The mark is permitted to win some money and then persuaded to invest more. There is an "accident" or "mistake," and the mark loses his total investment.
The operators then depart in a ceremony that is called the blowoff or sting. They leave the mark but take his money.
The mark is expected to go on his way, a little wiser and a lot poorer.
Sometimes, however, a mark is not quite prepared to accept his loss as a gain in experience and to say and do nothing about his venture.
He may feel moved to complain to the police or to chase after the operators. In the terminology of the trade, the mark may squawk, beef, or come through.
From the operators' point of view, this kind of behavior is bad for business. It gives the members of the mob a bad reputation with such police as have not. yet been fixed and with marks who have not yet been taken.
In order to avoid this adverse publicity, an additional phase is sometimes added at the end of the play.
It is called cooling the mark out.
After the blowoff has occurred, one of the operators stays with the mark and makes an effort to keep the anger of the mark within manageable and sensible proportions. The operator stays behind his team‑mates in the capacity of what might be called a cooler and exercises upon the mark the art of consolation.

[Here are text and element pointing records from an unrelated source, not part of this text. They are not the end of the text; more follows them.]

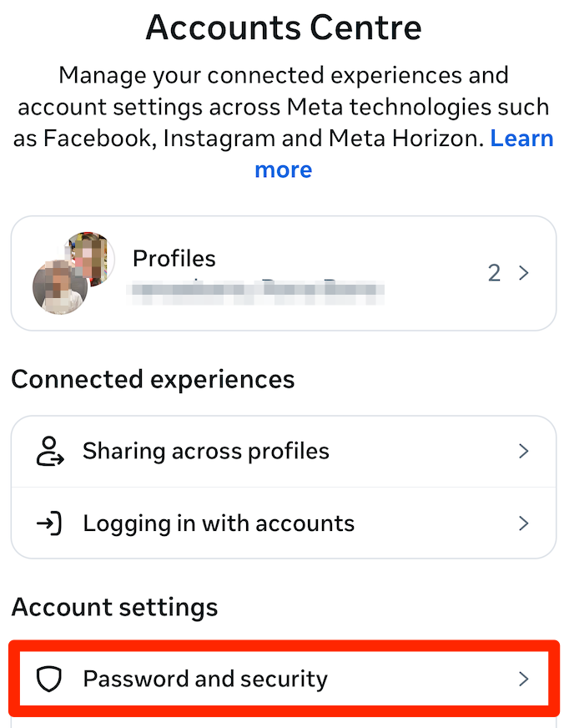Click the number 2 profiles count indicator
The image size is (569, 728).
(494, 272)
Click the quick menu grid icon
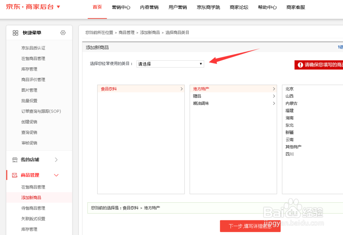Image resolution: width=343 pixels, height=235 pixels. click(15, 33)

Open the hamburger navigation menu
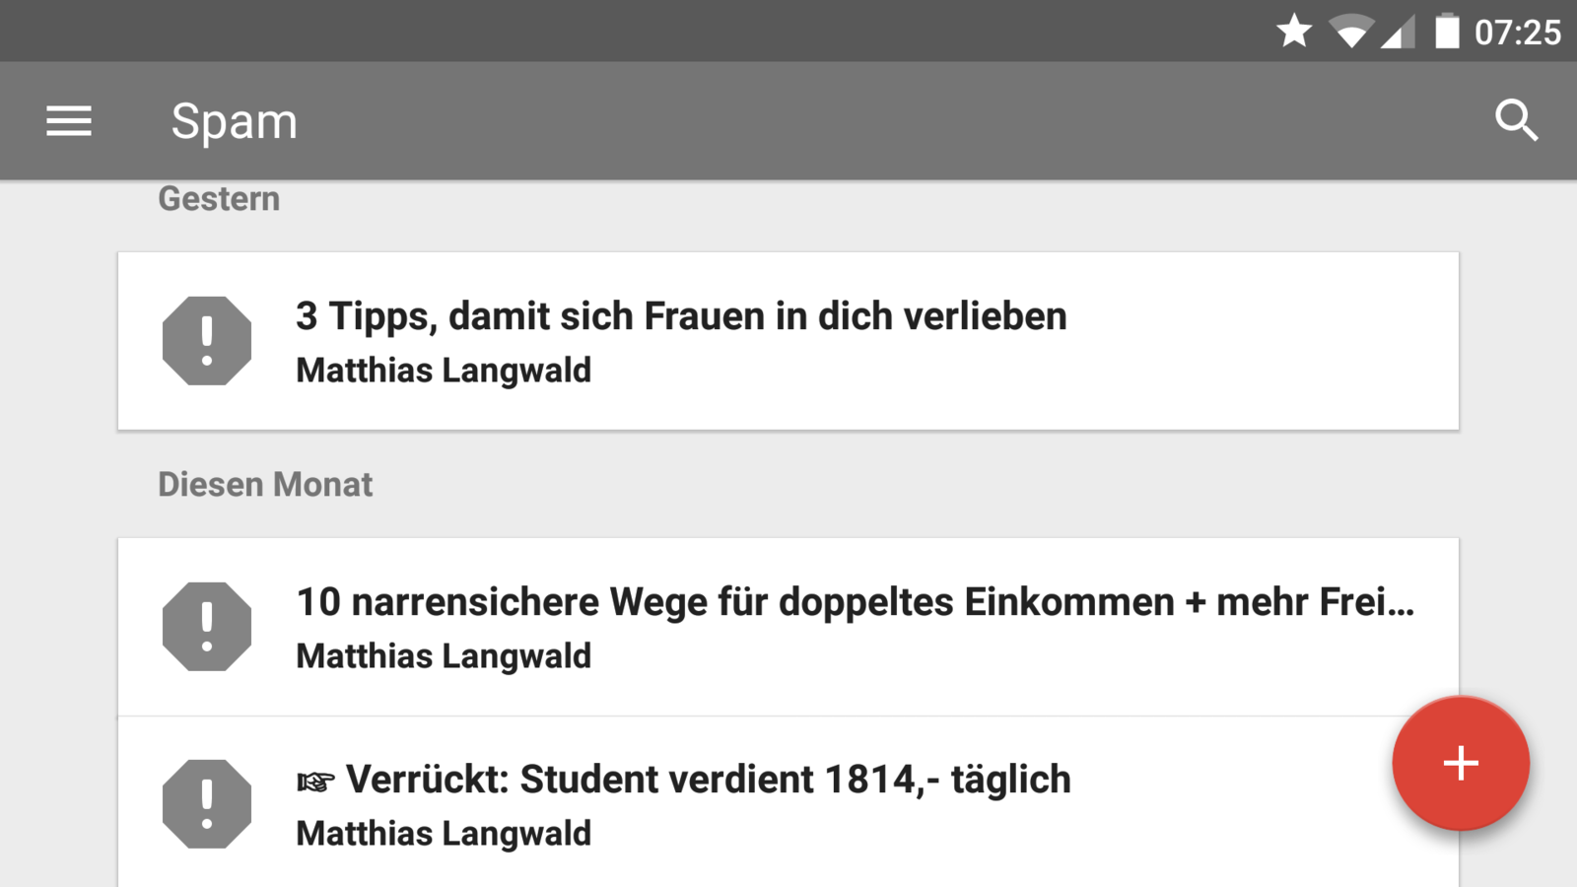[69, 121]
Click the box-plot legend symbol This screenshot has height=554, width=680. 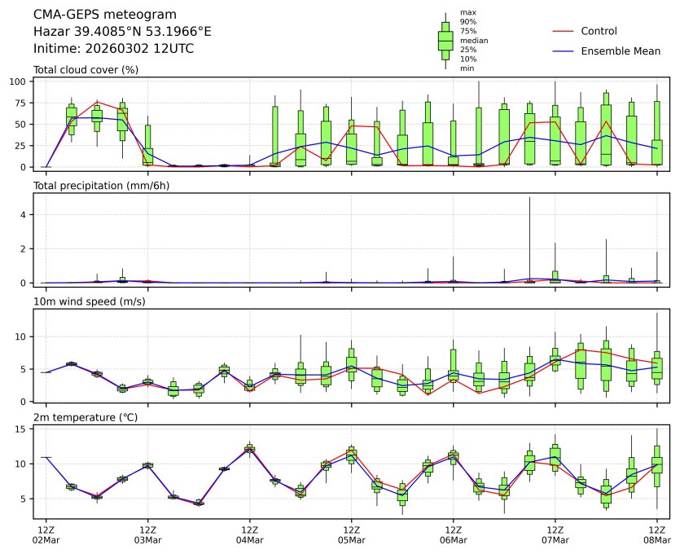445,41
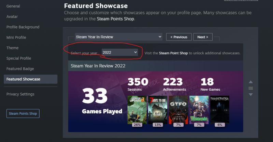273x142 pixels.
Task: Click the Previous showcase button
Action: (179, 37)
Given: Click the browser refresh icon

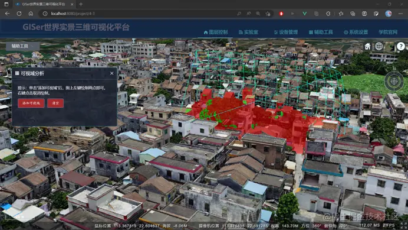Looking at the screenshot, I should pyautogui.click(x=19, y=14).

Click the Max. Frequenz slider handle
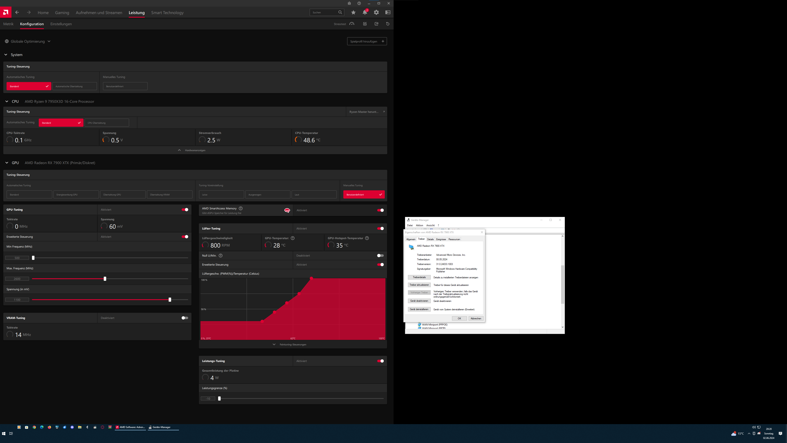tap(105, 279)
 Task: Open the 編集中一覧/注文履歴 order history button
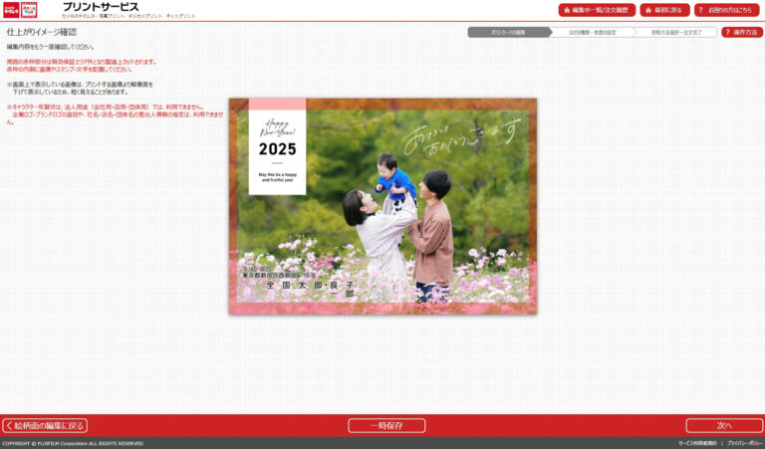tap(597, 10)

An attempt is made to define the situation for the mark in a way that makes it easy for him to accept the inevitable and quietly go home. The mark is given instruction in the philosophy of taking a loss."
Goffman discusses a number of techniques or ways to instruct the mark in the philosophy of taking a loss.
One technique is worth a review, in the context of selling a distributorship or franchise that has gone bad.
Many individuals buying a distributorship or franchise think somewhat naively that if the deal goes south, they can always salvage something by selling the piece of poo.
Goffman describes this as a form of bribery.
"As another cooling procedure, there is the possibility that the operator and the mark may enter into a tacit understanding according to which the mark agrees to act as if he were leaving of his own accord, and the operator agrees to preserve the illusion that this was the case.It is a form of bribery.
In this way the mark may fail in his own eyes but prevent others from discovering the failure.
The mark gives up his role but saves his face.
This, after all, is one of the reasons why persons who are fleeced by con men are often willing to remain silent about their adventure.
The same strategy is at work in the romantic custom of allowing a guilty officer to take his own life in a private way before it is taken from him publicly, and in the less romantic custom of allowing a person to resign for delicate reasons instead of firing him for indelicate ones."
Good observation: try to avoid bribing your future self by having your present self do killer due diligence.